Сношарь одной рукой поднял тяжелую четверть и ровнехонько налил две стопочки черешневой дополна, себе же - на донышко. "Слабеть старик не собирается", - с удовлетворением и с неукротимой ревностью подумал Павел. Отчего-то грыз его нещадный страх, что Тоня начнет к сношарю бегать, - будь он, Павел, хоть пятьдесят раз император. Хотелось также думать, что инструкцию по употреблению черешневой Тоня пропустила мимо ушей. Этого еще не хватало.
Тоня засновала между горницей и кухней, никакого внимания не обращая на грозно наставленные из сеней дула автоматов. Однако едва успела она принести поднос-другой жратвы, как за окном послышался лязг останавливающегося тяжелого фургона. "Ага, - подумал Павел, - наконец-то". Он надеялся, что хотя бы этот сюрприз отвлечет сношаря от Тони. Впрочем, можно ли будет чем-то отвлечь от сношаря Тоню, сказать было трудно. На пороге возникла донельзя боевитая старая дура Палмазеиха (не такая, значит, дура, просто талант проявить раньше случая не имелось) и доложила, что черный, как черт, мужик приехал на здоровенной машине и в избу прется. Сношарь удивленно поглядел на Павла.
- Никита Алексеевич, - мягко сказал Павел, - убедительно прошу вас пригласить к столу высокого гостя. Это личный представитель вашего сына Ярослава Никитича и одновременно временный поверенный в делах республики Сальварсан в Москве.
- Черный-то почему? - пробормотал сношарь недоверчиво, но согласие дал и придвинул к столу еще один стул. Долметчер, правда, объявился не сразу: впереди него, явно подталкиваемые дулами бабьих "толстопятовых", вошли два грузчика и положили на паркет, немилосердно его царапая, большой плоский ящик, наподобие тех, в которых возят фрукты. За ними с прижатой к груди шляпой вошел высокий мулат, поклонился и произнес фразу по-английски. Джеймс воспрял из апатии и перевел:
- От имени вашего старшего сына, президента Джорджа Романьоса, глубокоуважаемый великий князь, его личный посланник мистер Доместико Долметчер просит вас принять в дар десять тысяч наилучших латиноамериканских яиц!
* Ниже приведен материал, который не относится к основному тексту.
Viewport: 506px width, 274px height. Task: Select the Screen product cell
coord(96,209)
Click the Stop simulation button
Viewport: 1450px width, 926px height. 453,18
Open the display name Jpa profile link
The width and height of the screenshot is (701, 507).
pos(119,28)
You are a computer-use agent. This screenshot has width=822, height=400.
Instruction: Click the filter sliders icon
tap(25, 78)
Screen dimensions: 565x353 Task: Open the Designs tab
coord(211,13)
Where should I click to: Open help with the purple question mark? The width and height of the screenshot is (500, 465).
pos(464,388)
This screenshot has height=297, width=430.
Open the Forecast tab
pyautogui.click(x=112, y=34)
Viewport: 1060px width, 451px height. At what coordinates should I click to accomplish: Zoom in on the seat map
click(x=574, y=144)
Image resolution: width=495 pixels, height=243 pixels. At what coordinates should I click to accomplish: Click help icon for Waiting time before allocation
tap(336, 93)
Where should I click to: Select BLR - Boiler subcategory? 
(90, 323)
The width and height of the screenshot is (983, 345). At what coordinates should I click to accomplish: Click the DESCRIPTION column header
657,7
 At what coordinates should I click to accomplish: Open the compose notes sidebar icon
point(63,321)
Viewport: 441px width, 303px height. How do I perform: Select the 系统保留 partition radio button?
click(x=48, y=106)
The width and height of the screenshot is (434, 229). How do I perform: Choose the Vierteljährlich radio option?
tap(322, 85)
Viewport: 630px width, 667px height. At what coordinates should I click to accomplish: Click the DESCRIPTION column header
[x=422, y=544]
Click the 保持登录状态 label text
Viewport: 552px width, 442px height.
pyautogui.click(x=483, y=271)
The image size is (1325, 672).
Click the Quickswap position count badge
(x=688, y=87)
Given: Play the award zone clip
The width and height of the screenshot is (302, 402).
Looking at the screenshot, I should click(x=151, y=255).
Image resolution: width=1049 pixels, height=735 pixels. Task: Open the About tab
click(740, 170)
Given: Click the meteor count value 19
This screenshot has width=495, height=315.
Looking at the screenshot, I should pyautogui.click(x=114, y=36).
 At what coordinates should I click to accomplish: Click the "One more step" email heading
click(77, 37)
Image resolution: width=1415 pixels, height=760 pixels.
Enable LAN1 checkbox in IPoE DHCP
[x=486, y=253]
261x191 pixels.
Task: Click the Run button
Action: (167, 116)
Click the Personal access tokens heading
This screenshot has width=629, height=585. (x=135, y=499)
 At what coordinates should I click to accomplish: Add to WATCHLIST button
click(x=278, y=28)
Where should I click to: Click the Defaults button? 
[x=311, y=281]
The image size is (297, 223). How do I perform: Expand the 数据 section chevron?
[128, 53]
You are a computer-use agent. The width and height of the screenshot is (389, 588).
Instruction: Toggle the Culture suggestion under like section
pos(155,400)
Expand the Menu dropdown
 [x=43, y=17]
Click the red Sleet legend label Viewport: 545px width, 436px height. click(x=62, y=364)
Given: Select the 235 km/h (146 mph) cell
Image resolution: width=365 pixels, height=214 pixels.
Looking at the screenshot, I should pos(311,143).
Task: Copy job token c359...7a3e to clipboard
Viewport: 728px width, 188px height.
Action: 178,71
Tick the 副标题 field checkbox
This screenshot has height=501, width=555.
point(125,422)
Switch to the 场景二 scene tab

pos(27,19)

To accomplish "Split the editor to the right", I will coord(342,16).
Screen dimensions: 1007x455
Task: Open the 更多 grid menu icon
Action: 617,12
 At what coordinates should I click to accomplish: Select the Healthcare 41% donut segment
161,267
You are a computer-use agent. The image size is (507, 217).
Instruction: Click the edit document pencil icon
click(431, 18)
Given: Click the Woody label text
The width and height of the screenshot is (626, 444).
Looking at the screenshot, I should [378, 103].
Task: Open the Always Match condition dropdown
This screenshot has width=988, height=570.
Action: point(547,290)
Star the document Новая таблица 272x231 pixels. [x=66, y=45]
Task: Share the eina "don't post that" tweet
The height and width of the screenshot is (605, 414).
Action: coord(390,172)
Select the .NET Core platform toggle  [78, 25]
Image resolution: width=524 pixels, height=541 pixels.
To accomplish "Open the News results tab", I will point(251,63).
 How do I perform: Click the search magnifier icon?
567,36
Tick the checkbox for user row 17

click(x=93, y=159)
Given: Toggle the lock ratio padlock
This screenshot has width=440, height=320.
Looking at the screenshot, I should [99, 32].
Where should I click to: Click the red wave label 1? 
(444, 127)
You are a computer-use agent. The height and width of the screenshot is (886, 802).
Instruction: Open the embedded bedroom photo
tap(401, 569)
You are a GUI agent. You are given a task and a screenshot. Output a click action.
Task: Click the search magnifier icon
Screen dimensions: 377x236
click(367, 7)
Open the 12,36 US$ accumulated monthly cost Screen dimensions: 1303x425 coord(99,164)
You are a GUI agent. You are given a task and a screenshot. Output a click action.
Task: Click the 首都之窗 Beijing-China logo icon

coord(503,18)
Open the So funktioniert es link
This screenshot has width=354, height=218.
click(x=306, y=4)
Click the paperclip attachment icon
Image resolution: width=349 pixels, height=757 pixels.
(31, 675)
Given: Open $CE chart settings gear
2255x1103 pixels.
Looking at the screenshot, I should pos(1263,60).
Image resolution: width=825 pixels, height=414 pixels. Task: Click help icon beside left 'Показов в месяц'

Сношарь недоверчиво оглядел гостя, потом еще более недоверчиво уставился на грузчиков, аккуратно снимающих верхние доски ящика. До содержимого Долметчер никого не допустил, сам вынул из опилок нечто некруглое и, не раздеваясь, присел на придвинутый сношарем стул. Затем мулат аккуратно положил яйцо на стол перед хозяином избы.
- Это же вымпел лунохода... - сказал Павел. Долметчер укоризненно глянул на него и перешел на русский язык, очень умеренно перевирая ударения в ключевых словах.
- В качестве дара президент Хорхе Романьос преподносит своему почтенному отцу ни в коем случае не десять тысяч вымпелов бывшего советского лунохода. В качестве дара президент Хорхе Романьос преподносит своему почтенному отцу десять тысяч лучших латиноамериканских яиц, высокое качество коих гарантируется их пятигранностью.
Павел вспомнил, что пятигранными яйцами дириозавр как раз и бомбит всех, кто ему не нравится или кого раздолбать надо, и поежился: не дай Бог, взрывчатые. Но сношарь пятигранное яйцо взял, с интересом повертел и даже понюхал. Помедлил, потом решился и выпалил:
- То-то! Мой он, законный. Старший! Ярослав, никакой не Джордж, не Хорхий, голову не морочьте! Незаконный бы ни в жисть не догадался. Хотя ты, любезный, и другого цвета, но думаю, от моей черешневой не откажешься?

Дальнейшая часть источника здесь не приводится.